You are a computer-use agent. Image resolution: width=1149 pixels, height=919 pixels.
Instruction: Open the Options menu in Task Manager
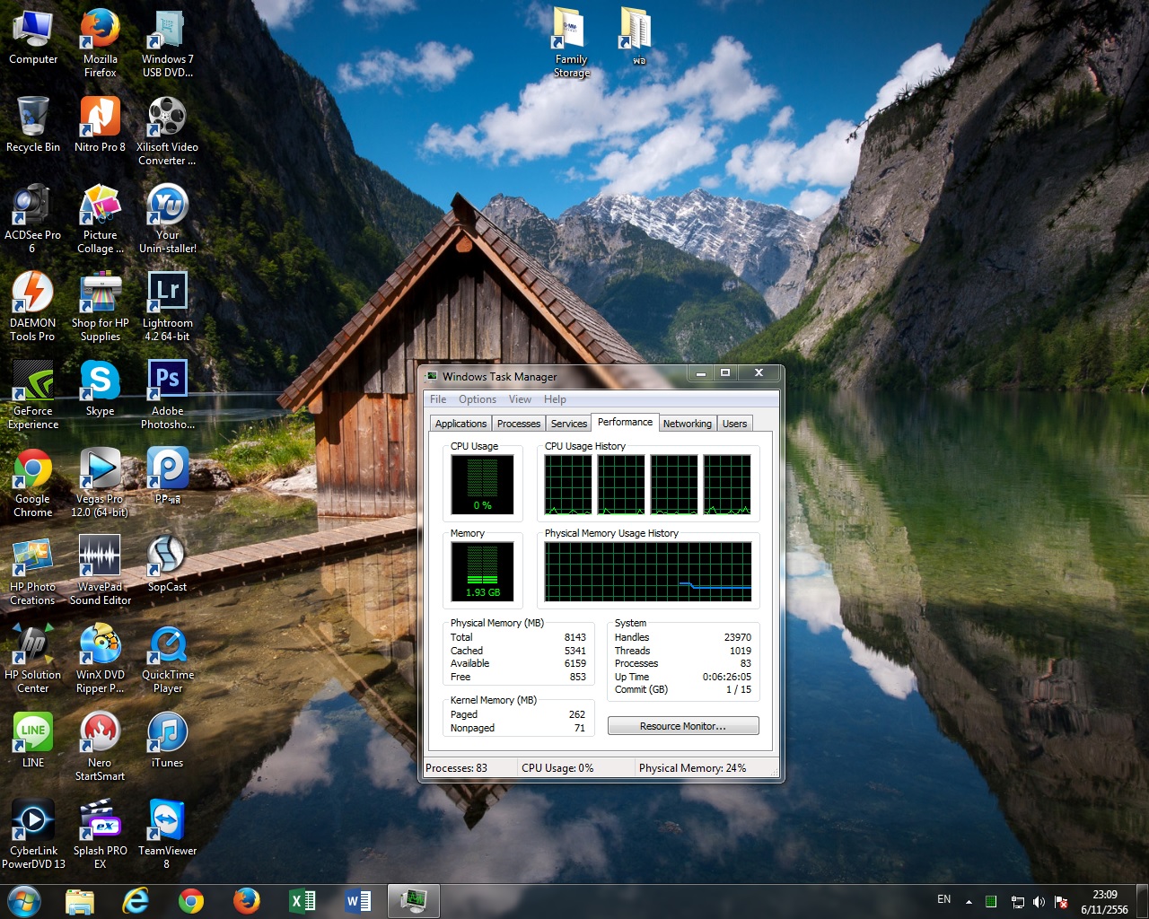pos(477,399)
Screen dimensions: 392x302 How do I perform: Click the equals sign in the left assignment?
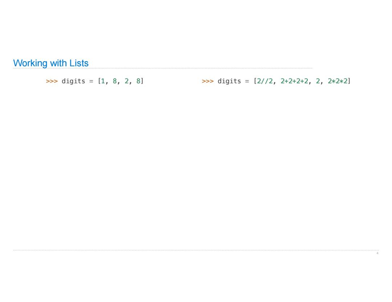(91, 81)
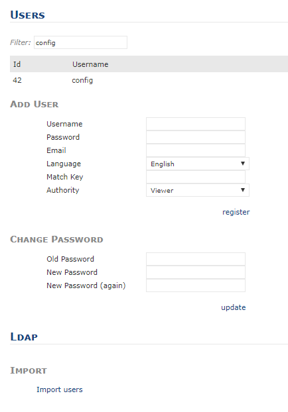Focus the Add User Password field

196,137
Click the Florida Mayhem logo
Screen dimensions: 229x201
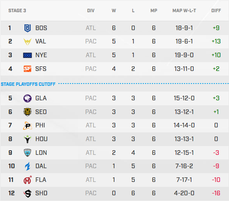click(x=27, y=180)
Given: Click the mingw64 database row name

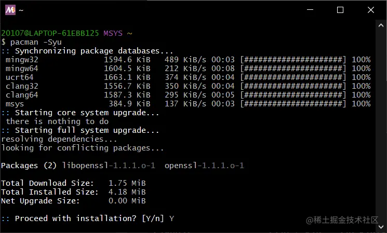Looking at the screenshot, I should [22, 68].
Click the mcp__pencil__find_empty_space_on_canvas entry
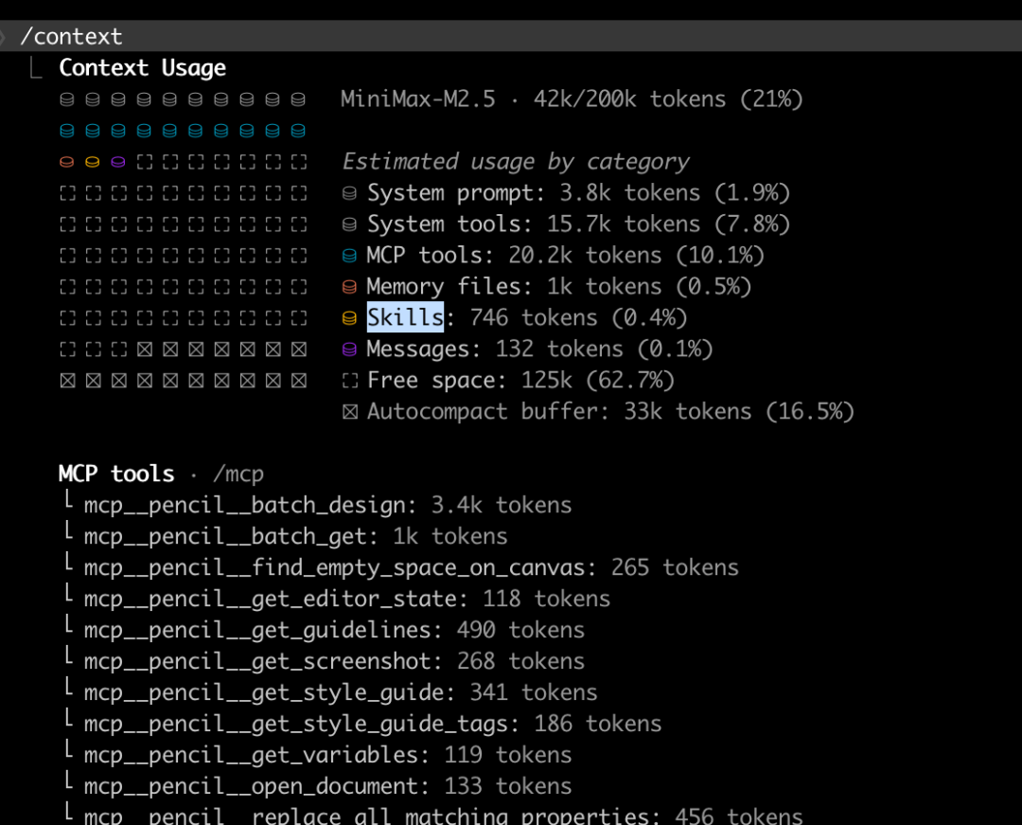The image size is (1022, 825). [339, 567]
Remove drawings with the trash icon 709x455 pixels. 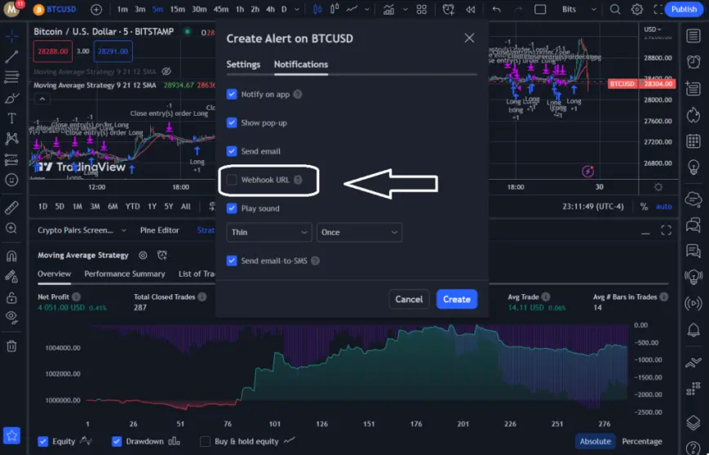(x=11, y=346)
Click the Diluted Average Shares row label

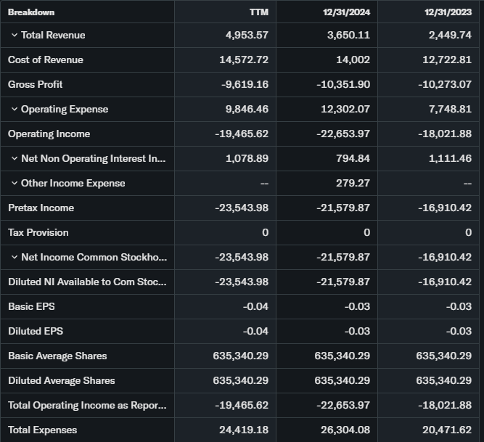pyautogui.click(x=61, y=381)
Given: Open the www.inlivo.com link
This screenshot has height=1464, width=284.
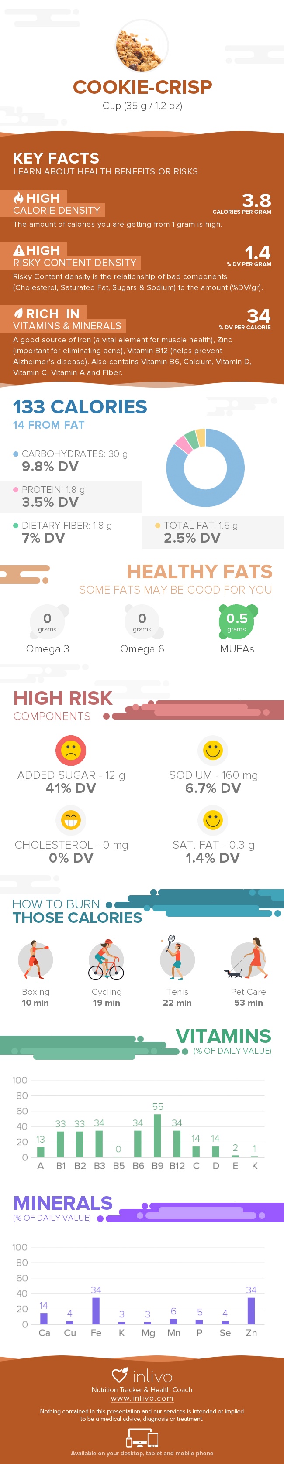Looking at the screenshot, I should pos(142,1399).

::::

● Exercise brief: What must be output is the exact run of lines from the one holding "Click the Diluted Average Shares row label" through the end of the entries above, both ends included, minus the pictures.

● Response to the task:
Click the Diluted Average Shares row label

pyautogui.click(x=61, y=381)
Given: Open the www.inlivo.com link
This screenshot has height=1464, width=284.
Looking at the screenshot, I should pos(142,1399).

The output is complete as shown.